**** FRAGMENTO DEL DOCUMENTO

Fernando Ballesteros recupera uno de los discos más interesantes de 2001: el Gold de un Ryan Adams que estaba, por entonces, en estado de gracia. Tanto, que estuvo a punto de ser un disco doble. Esta es su historia.

 

Ryan Adams
Gold
LOST HIGHWAY RECORDS, 2001

 

Texto: FERNANDO BALLESTEROS.

 

Siempre he tenido a Ryan Adams como a un artista muchas veces genial, aunque a veces no tomó las mejores decisiones. Por eso era frecuente referirse a su carrera como un camino marcado por los altibajos. Pues bien, comparado con lo que está viviendo durante los dos últimos años, aquellos momentos bajos le hubieran parecido el paraíso al Ryan olvidado y repudiado de 2021.

Su caso es el de un artista caído en desgracia. La película de los hechos es la siguiente: el New York Times publicó, a comienzos de 2019, un artículo en el que siete mujeres le acusaban de conducta sexual inapropiada y abuso de poder. Su exmujer, Mandy Moore, y la joven cantante Phoebe Bridgers estaban entre ellas. Otra chica denunciaba haber sido acosada por Ryan cuando aún era menor de edad. El retrato de Adams que arrojó todo aquel proceso fue el de un hombre manipulador, controlador, incapaz de soportar un no, amenazador e inestable emocionalmente. Un retrato demoledor, como las consecuencias que ha tenido.

2019 iba a ser el año de su vuelta a lo grande. De hecho, ya había anunciado el lanzamiento de tres elepés —como había hecho quince años atrás—, pero todo se torció, quien sabe si de forma definitiva. Tras las denuncias, y después de pedir disculpas y reconocer errores, la industria le ha dado la espalda. Ryan ha sido cancelado; la edición de sus discos también. En realidad, dos de ellos, Wednesdays y Big colors, fueron autoeditados pero no han tenido apenas respuesta. Han pasado casi de puntillas, fuera del círculo de especialistas y fans más incondicionales

 

El niño mimado del rock americano

Hasta llegar a este punto crítico, Ryan Adams había dado sobradas muestras de un carácter, en el mejor de los casos, complicado, y una toma de decisiones sobre su carrera digamos que discutible. Porque en 2001, cuando se editó Gold, él era el niño mimado del rock americano. El futuro era suyo. Un año antes había abandonado Whiskeytown para lanzarse en solitario con el impactante Heartbreaker. El siguiente paso iba a ser Gold, y si la intención del artista era, como ha dicho en alguna que otra ocasión, crear un clásico moderno, solo podemos certificar que lo consiguió. Vaya si lo hizo.

********

* [PROBLEMA BREVE 1]
Enumera los títulos de discos de Ryan Adams que se mencionan en el texto sobre Gold.

**** DATOS EXTRAÍDOS

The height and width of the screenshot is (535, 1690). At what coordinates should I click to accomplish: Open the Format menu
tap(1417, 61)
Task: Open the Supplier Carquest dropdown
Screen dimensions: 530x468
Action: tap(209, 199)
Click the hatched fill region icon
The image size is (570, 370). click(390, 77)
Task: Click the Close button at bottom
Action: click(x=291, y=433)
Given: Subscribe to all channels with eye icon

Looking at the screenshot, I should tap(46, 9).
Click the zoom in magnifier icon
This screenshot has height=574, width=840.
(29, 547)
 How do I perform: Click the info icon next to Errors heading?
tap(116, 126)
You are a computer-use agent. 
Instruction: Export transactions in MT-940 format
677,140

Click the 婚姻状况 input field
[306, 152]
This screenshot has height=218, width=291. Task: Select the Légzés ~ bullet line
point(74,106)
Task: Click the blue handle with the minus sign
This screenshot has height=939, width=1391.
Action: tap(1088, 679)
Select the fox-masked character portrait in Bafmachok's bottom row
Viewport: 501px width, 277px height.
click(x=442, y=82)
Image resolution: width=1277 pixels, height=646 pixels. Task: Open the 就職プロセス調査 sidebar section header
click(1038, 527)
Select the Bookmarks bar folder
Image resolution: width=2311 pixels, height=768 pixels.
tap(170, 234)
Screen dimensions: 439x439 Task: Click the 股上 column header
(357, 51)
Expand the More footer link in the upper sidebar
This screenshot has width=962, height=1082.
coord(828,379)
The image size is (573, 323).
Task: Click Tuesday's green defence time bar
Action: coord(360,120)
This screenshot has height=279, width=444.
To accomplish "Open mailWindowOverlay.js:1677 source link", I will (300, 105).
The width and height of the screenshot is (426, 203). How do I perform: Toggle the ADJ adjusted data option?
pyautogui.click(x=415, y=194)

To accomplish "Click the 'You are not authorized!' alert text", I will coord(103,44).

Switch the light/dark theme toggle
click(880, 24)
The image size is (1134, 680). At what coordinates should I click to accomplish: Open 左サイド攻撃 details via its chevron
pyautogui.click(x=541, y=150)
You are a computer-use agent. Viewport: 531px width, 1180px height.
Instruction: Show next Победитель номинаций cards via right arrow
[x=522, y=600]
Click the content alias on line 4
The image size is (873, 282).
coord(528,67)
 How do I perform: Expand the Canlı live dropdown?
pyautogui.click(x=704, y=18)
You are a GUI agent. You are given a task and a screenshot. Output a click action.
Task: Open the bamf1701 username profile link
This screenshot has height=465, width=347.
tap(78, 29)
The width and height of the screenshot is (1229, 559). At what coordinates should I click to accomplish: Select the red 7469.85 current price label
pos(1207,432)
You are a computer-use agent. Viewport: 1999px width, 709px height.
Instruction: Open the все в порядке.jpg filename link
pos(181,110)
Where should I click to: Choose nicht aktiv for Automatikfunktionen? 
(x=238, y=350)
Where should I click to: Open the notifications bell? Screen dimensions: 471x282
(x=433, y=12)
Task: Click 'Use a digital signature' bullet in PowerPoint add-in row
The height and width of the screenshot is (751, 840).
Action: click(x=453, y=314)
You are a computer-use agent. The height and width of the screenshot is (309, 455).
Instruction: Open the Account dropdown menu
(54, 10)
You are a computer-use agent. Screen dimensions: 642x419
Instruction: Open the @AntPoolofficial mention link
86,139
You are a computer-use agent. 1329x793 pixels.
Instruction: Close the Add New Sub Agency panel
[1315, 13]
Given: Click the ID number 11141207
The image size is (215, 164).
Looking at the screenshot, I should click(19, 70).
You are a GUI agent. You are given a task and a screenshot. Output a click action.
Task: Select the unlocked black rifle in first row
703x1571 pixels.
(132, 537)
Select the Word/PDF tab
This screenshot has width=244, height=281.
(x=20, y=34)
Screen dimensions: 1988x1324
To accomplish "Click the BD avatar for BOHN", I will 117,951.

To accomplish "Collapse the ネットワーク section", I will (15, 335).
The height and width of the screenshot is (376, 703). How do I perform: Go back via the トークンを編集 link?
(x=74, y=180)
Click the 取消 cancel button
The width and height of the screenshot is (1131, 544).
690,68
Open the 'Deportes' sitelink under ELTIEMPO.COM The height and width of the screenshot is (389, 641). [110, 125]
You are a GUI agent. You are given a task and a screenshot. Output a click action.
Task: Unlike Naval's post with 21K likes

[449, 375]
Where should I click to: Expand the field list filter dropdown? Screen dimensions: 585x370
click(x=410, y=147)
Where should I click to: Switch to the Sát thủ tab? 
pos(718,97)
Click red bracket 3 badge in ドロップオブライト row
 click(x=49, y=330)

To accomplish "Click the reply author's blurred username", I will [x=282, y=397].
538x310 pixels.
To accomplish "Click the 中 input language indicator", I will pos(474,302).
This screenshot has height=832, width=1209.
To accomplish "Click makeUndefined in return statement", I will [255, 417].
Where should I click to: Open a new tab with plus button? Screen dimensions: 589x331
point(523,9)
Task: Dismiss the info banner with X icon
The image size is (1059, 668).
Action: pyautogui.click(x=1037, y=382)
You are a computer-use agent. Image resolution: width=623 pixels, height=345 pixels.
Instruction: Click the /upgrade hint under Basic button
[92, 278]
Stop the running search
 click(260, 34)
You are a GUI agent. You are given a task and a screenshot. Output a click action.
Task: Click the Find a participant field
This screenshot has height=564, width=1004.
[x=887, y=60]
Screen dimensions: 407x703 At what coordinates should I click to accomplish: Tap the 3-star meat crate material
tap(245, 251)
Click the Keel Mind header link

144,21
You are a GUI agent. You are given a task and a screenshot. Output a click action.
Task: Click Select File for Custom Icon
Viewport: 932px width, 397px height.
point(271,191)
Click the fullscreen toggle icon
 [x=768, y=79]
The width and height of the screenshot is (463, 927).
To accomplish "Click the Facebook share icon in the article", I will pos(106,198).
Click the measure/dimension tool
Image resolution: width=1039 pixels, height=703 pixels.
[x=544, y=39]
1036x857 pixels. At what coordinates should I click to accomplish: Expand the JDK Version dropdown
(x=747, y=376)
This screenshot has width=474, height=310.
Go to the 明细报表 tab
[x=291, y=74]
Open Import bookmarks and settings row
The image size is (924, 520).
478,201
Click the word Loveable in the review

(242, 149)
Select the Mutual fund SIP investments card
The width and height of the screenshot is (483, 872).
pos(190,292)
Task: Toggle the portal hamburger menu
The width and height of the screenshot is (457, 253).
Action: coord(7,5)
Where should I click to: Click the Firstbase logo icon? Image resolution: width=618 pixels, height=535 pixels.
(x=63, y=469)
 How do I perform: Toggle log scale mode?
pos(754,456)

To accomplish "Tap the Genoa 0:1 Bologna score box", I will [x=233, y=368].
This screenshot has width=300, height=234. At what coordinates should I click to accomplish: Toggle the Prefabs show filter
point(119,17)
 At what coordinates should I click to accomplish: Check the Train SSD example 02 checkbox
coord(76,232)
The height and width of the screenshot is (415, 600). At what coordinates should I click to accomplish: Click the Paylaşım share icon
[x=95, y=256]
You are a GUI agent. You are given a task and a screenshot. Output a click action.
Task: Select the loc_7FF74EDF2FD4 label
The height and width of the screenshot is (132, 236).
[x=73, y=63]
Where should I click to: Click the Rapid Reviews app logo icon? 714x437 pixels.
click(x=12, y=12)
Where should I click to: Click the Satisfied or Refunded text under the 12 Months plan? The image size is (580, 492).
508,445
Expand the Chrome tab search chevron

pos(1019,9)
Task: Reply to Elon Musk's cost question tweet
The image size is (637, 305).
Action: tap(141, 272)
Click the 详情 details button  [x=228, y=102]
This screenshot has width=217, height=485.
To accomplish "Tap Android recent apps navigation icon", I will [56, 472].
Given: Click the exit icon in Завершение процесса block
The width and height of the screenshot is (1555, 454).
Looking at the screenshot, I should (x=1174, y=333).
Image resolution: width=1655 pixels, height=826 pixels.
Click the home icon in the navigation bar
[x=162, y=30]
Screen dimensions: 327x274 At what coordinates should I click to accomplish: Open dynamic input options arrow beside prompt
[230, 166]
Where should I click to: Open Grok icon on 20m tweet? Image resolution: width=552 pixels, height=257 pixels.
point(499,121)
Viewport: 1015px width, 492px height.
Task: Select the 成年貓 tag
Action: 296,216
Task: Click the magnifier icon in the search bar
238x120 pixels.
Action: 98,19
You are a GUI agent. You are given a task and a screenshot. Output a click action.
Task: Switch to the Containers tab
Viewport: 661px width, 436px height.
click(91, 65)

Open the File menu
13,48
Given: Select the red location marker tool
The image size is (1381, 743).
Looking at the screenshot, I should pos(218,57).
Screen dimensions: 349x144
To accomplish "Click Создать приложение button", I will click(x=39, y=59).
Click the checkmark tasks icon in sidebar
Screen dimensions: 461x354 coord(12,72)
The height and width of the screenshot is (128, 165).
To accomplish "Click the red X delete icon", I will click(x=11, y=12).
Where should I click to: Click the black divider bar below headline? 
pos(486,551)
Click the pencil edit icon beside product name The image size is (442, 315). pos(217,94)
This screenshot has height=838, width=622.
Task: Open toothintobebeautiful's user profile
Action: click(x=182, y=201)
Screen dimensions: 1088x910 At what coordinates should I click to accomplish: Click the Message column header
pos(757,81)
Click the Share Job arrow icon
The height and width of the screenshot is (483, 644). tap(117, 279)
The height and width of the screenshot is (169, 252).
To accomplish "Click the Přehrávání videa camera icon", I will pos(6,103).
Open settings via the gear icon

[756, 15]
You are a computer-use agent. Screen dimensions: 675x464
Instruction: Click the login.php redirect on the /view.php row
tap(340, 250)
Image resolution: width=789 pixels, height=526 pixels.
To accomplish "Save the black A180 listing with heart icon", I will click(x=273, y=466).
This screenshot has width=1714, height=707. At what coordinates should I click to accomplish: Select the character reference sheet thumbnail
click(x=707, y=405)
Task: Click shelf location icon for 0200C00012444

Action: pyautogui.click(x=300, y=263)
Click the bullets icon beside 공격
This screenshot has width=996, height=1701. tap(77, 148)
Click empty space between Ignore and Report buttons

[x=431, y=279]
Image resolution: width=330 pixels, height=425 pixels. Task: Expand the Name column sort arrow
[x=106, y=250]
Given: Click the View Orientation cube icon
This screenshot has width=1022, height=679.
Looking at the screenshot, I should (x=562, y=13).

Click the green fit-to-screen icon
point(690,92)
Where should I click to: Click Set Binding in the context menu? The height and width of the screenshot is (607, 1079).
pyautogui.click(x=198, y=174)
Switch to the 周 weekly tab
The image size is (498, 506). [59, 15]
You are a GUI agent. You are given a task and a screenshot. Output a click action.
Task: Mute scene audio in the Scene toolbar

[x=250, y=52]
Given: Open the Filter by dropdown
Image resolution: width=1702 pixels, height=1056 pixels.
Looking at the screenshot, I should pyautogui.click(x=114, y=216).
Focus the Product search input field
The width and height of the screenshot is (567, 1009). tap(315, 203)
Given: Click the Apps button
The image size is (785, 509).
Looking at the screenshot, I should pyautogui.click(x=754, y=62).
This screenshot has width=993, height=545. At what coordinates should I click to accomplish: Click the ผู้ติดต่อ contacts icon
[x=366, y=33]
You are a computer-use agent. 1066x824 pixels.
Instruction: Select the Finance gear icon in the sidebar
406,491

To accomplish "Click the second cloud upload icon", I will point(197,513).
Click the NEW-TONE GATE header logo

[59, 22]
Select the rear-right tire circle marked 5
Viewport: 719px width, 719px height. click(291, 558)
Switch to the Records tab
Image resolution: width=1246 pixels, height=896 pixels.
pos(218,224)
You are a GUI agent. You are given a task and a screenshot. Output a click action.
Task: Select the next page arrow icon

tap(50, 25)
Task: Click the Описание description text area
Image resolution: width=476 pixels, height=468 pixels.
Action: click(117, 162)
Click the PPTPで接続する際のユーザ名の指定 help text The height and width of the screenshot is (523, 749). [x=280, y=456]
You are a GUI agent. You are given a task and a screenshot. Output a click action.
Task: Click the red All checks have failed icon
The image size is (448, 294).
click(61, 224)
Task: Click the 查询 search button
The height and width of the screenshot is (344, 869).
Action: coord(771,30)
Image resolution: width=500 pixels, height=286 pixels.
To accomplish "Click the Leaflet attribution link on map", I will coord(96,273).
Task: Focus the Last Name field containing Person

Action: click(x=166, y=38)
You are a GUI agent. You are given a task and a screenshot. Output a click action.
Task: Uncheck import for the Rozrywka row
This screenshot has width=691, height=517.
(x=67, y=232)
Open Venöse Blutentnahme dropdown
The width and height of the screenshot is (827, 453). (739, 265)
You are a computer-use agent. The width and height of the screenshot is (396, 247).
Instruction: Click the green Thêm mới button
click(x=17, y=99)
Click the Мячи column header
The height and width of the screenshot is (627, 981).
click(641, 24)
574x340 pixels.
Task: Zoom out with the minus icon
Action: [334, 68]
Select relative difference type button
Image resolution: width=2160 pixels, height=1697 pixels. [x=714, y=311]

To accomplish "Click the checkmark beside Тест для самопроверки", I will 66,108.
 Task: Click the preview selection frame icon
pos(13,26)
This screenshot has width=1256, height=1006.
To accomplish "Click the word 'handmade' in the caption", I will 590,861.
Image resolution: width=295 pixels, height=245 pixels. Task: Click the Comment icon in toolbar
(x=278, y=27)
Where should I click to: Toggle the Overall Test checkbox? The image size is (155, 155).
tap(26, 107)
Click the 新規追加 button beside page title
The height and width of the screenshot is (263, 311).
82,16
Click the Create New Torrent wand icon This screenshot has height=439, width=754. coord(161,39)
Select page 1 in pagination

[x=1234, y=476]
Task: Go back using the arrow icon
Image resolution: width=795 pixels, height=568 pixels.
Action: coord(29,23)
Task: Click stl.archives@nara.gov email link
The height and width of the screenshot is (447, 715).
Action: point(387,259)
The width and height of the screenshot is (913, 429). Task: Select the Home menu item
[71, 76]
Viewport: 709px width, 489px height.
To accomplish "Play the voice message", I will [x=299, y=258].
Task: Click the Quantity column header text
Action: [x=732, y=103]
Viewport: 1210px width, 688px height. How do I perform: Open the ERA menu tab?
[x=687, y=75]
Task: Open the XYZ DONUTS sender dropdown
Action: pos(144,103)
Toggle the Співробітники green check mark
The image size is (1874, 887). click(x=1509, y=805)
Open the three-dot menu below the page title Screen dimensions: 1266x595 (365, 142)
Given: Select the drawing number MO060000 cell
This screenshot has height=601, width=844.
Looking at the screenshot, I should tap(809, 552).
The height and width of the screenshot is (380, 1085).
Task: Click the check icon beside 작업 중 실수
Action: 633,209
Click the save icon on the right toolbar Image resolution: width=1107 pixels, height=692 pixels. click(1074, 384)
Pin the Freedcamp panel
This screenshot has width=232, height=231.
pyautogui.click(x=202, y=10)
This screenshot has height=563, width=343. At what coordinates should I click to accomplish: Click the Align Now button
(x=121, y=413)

********

* [PROBLEMA BREVE 2]
Expresa como lista JSON de cadenas, una por línea y sin las líneas en blanco, las líneas de los registros desde la que contiene "Expand the More" hasta la que contiene "pyautogui.click(x=415, y=194)", esta incluida.

* [RESULTADO DEL EJERCICIO 1]
Gold, Wednesdays, Big colors, Heartbreaker

* [RESULTADO DEL EJERCICIO 2]
[
  "Expand the More footer link in the upper sidebar",
  "This screenshot has width=962, height=1082.",
  "coord(828,379)",
  "The image size is (573, 323).",
  "Task: Click Tuesday's green defence time bar",
  "Action: coord(360,120)",
  "This screenshot has height=279, width=444.",
  "To accomplish \"Open mailWindowOverlay.js:1677 source link\", I will (300, 105).",
  "The width and height of the screenshot is (426, 203). How do I perform: Toggle the ADJ adjusted data option?",
  "pyautogui.click(x=415, y=194)"
]